I don’t provide food for my entire family from the labor of my own hands and the sweat of my own brow. But I’ve made enough meals, worked enough ground, gutted enough animals that I can taste the effort that goes into it. I can guess all too clearly what it is like, the quiet anxiety in the back of the mind as you put the garden in, that it will fail; it won’t produce enough. I know what it is to put away food in hopes of sustaining people in the winter. I know what it is to feed people who are exhausted in every fiber of their body. All too clearly I can feel the hopes of the women, weaving hoods as tight as they might—not out of pride, or amusement, or entertainment, but out of a strong urge to protect. The tighter they weave, the warmer and drier their loved ones will be. Every stroke, every effort, is not some meaningless occupation but provision and care for the men and children and elderly they love. Every action has behind it, driving it on, love for those who will be on the receiving end of those actions.
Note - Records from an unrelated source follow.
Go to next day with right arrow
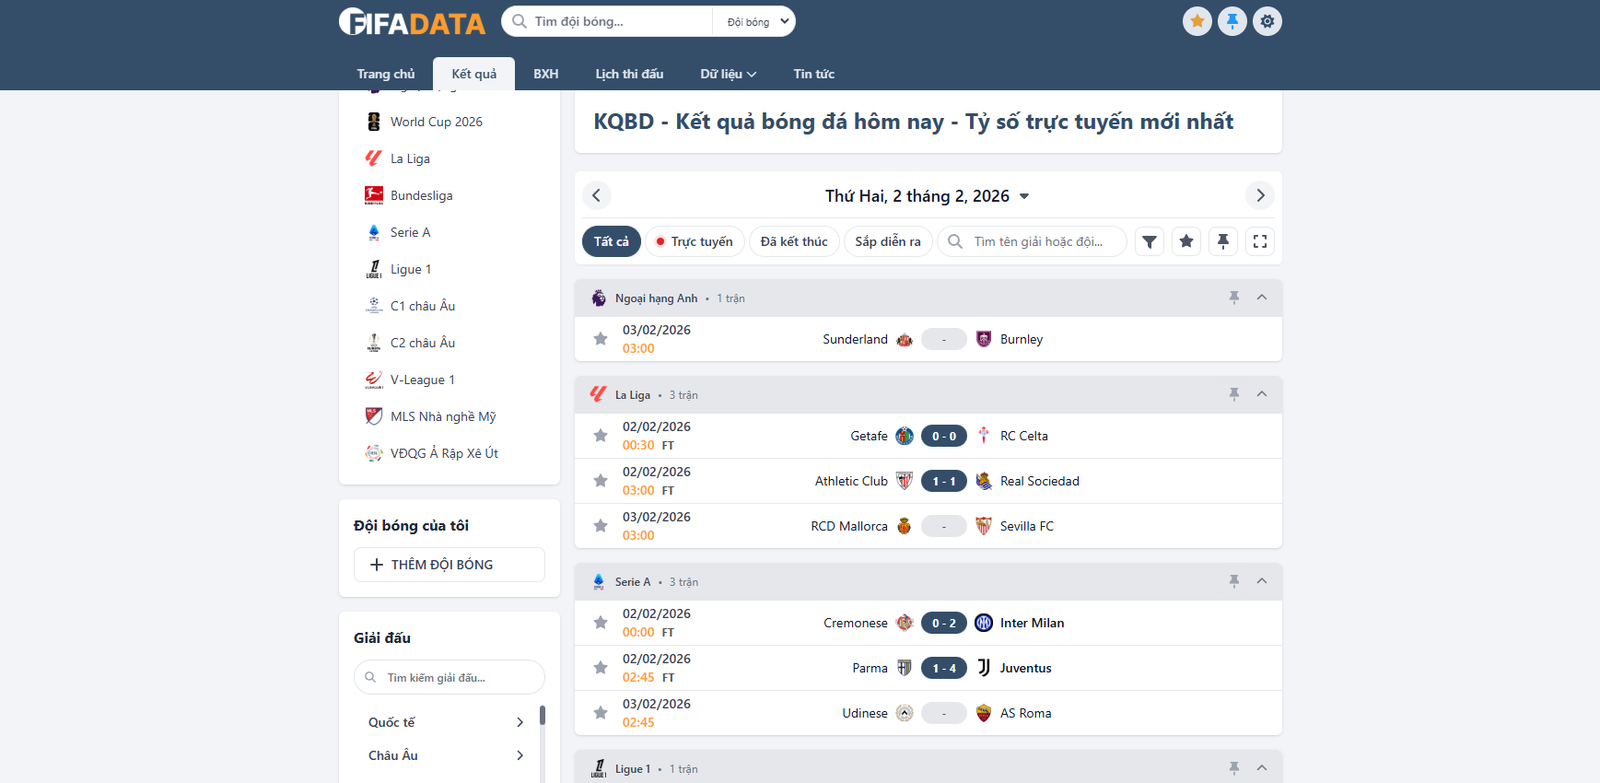Screen dimensions: 1600x783 (x=1260, y=195)
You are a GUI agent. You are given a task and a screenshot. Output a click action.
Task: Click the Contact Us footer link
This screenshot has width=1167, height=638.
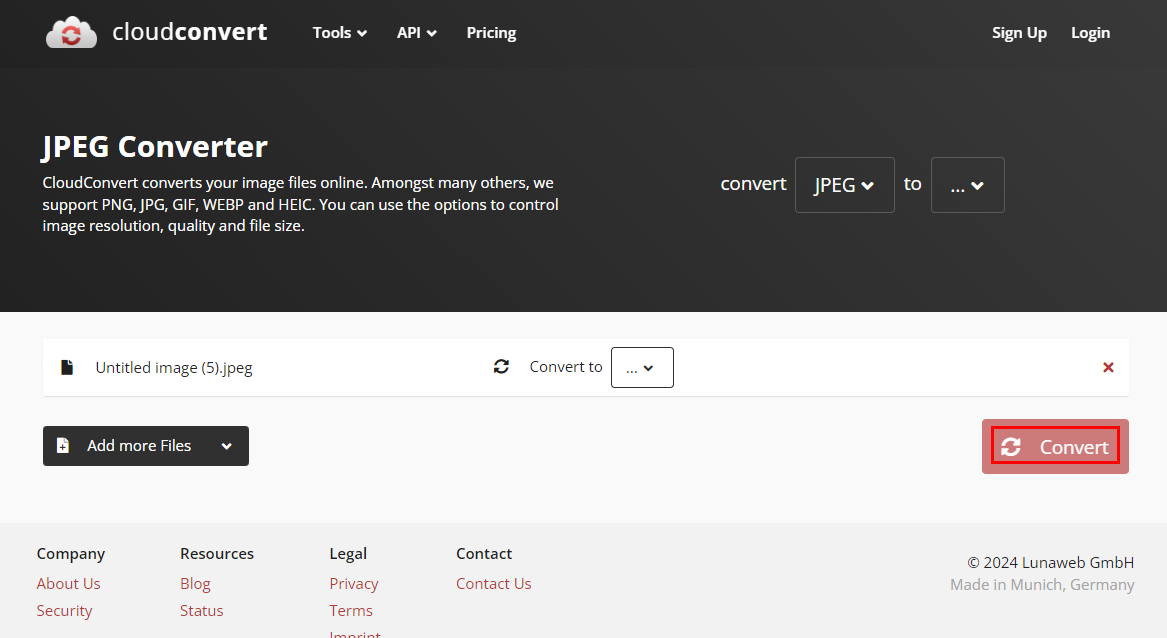pyautogui.click(x=493, y=584)
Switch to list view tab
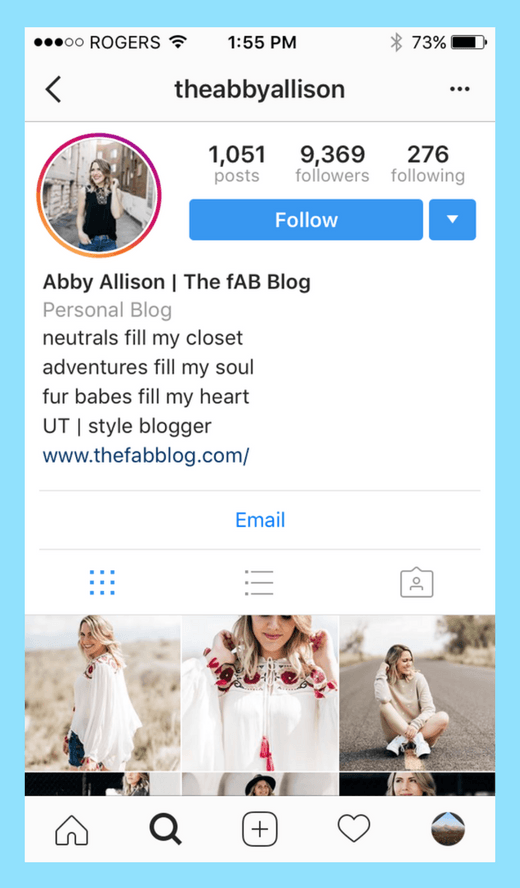 tap(259, 583)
I can see, in bits in glimpses from my life, my imagination, things I’ve read, things I’ve seen. I can imagine spinning, spinning all the time, hands working independently of anything else. I can see people working together, laughing and coordinated, young with the old. I can see truly working for life.
But only in bits in glimpses.
Because I have yet to see it fail. I have held many children in my arms, but I’ve yet to lay one in the uncaring dirt, dead and no longer anything but an empty body. Sometimes, after reading disturbing things, I have actually dreamed of holding dead children, children I know and love. But I have never felt life stir within me, set my hands to spinning, and then weaving, and then sewing—and knowing with each inch of progress that this work will clothe my child. I have never put hundreds and hundreds of hours into the work of making a child’s clothing—clothing that is meant to carry the child on in life—and then, seeing it have no use but to carry the child in death to the ground.
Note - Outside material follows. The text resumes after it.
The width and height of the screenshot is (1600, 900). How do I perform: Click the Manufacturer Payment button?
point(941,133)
You see the perfectly preserved clothing for a child, the child itself long gone, and you wonder what the cause was. Did it get too cold? Did it get sick? Did it starve? Did it have a freak accident?
And you know you are no better. If it was you, and your hands—nothing except your hands—could you have kept it from dying? Could you even have kept it alive for so long! Stupid mistakes are so fatal. They say the first person who tried to settle Greenland forgot to gather hay the first summer he was there; and naturally, the animals starved and the people were quick to follow, though I believe it said some were able to escape, to flee back to populated land. Could you learn quick enough, hard enough, fast enough to keep your loved ones alive? Or would you have to watch them die at your failing?
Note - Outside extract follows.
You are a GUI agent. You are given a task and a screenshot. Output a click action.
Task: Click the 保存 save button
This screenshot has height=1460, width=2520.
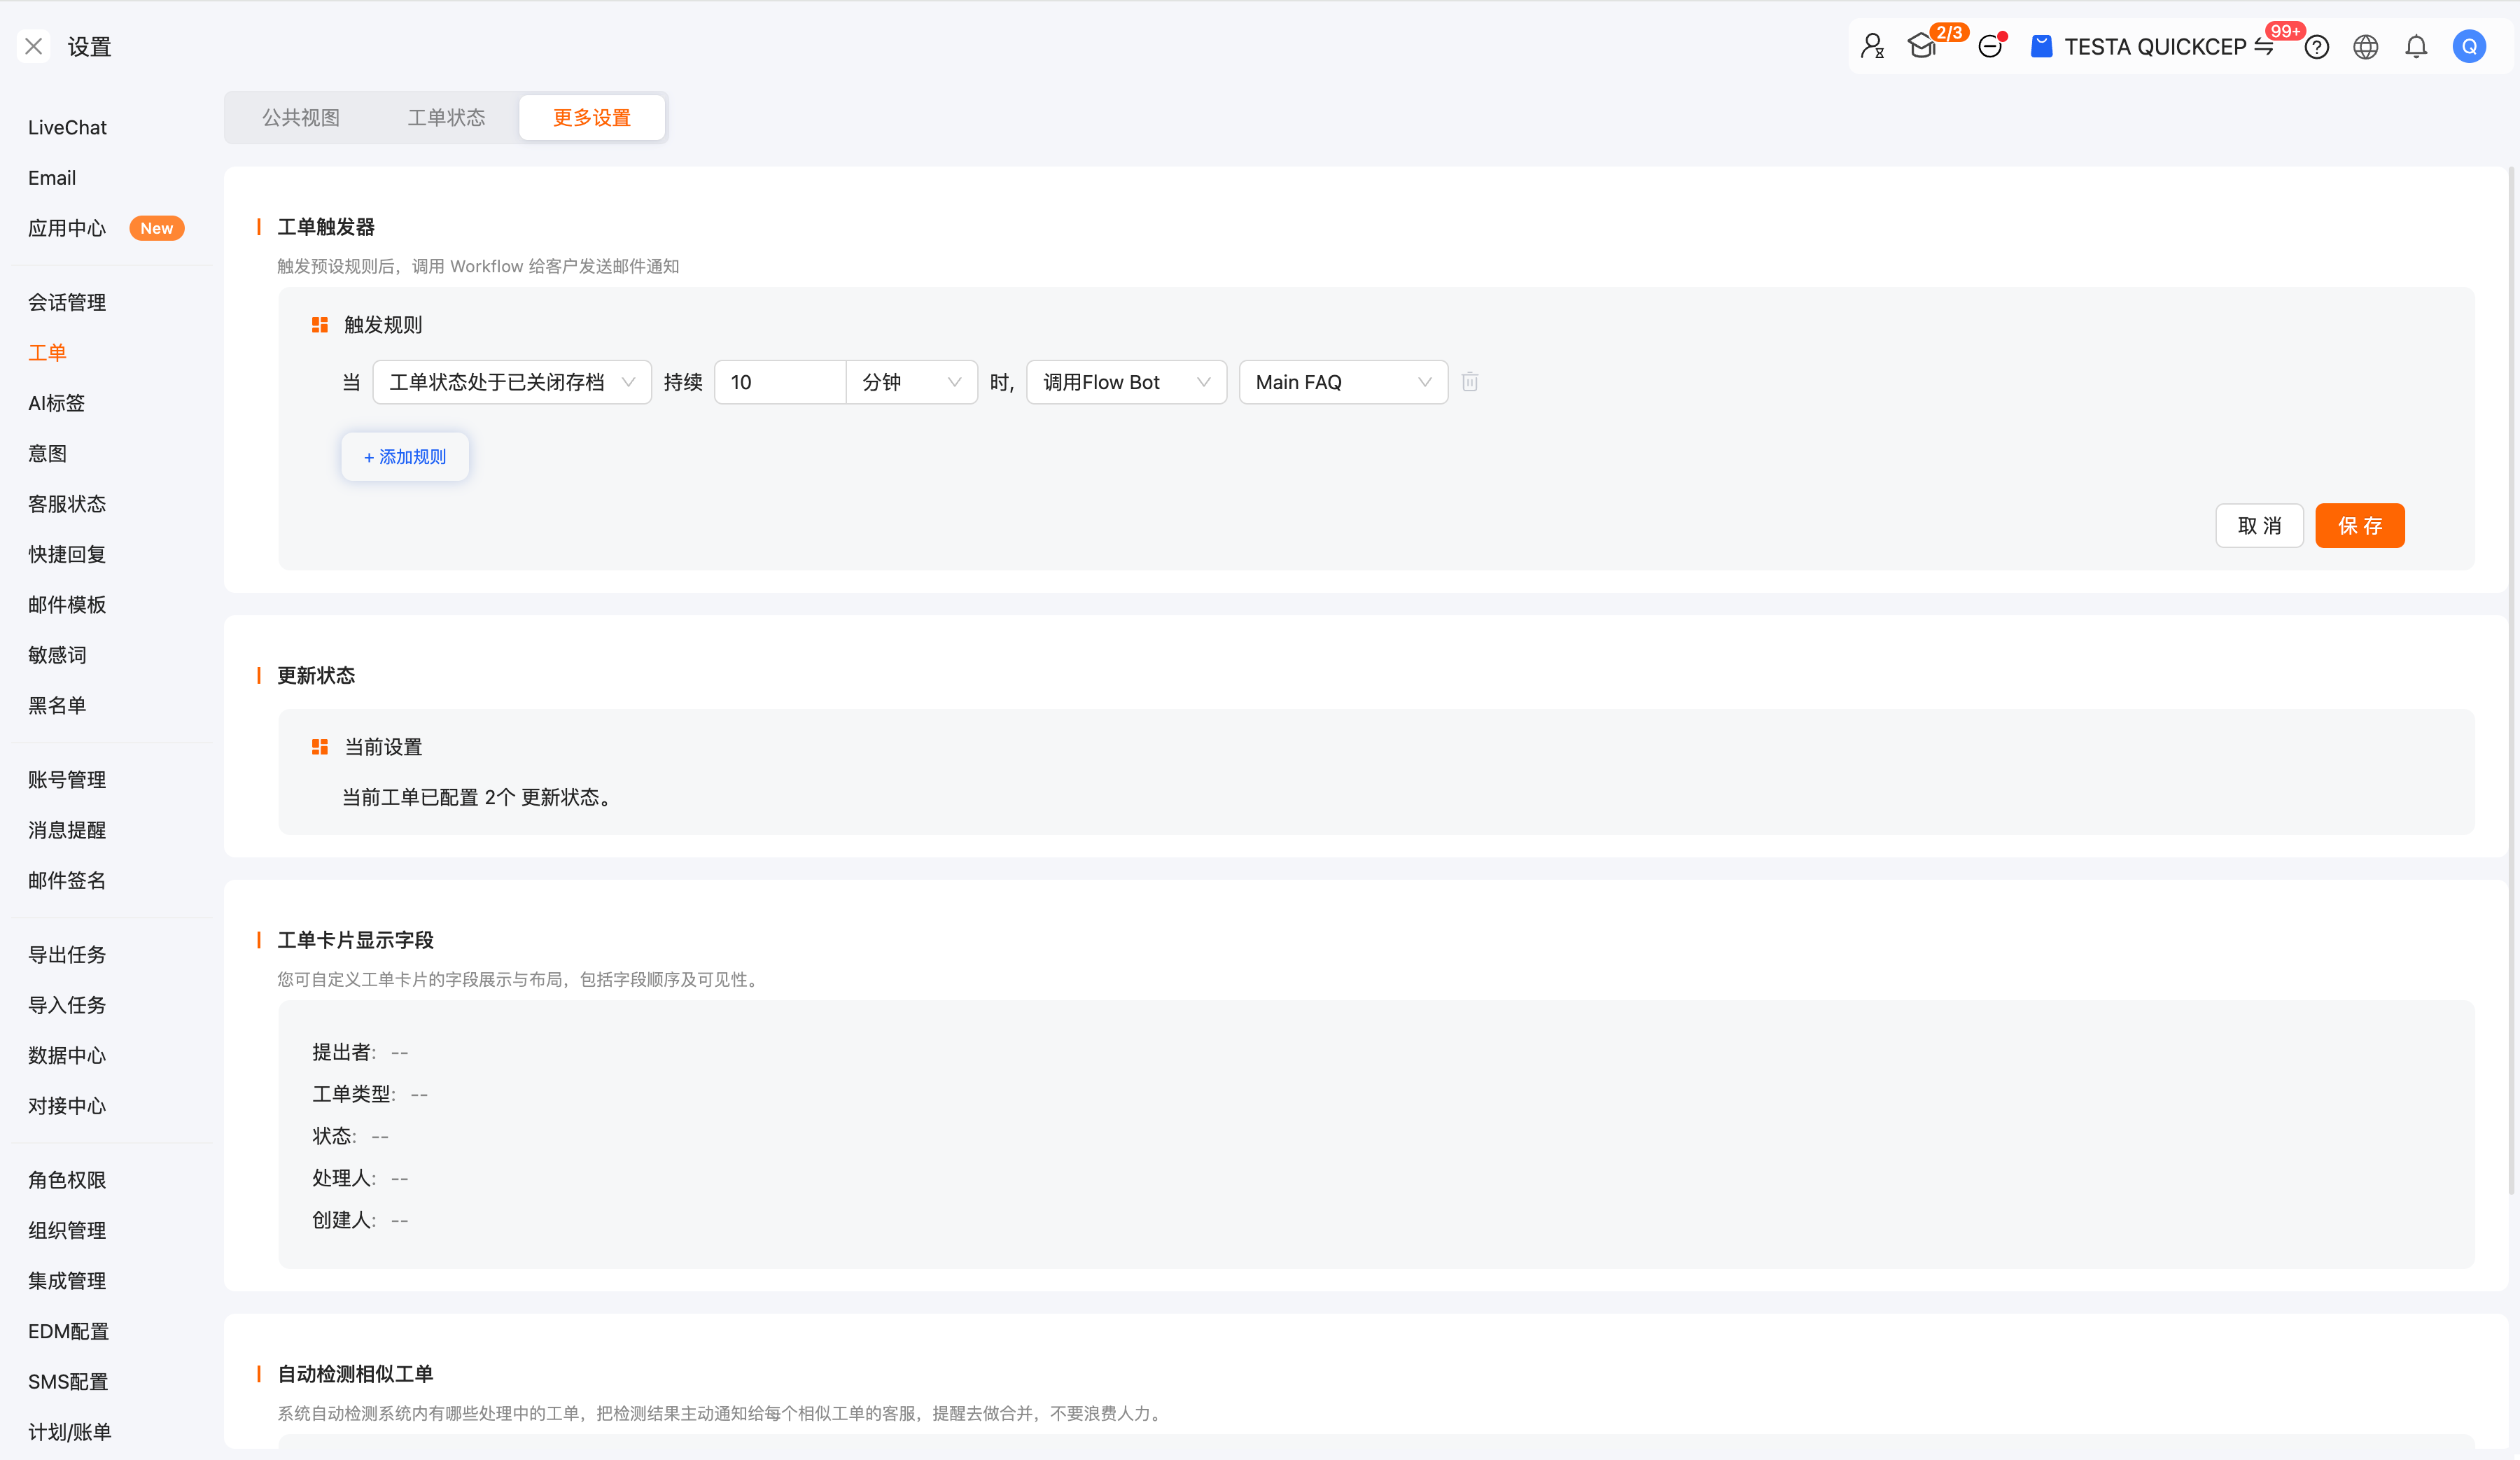pyautogui.click(x=2359, y=526)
How hard, how hard to live each day as a struggle for life, but how much harder to struggle and fail.
And that is the end of my blitherings for now, though I have a lot more to say on the matter. If I was proper, I’d edit this thing down from a ramble and try to knock it into a shape that vaguely resembles an essay, but the hassling week is not yet over, and I’ve things I must do before I sleep, so I can do things as soon as I rise tomorrow. It’s not quite so brave as struggling for life, but it must be done anyway, and so I go.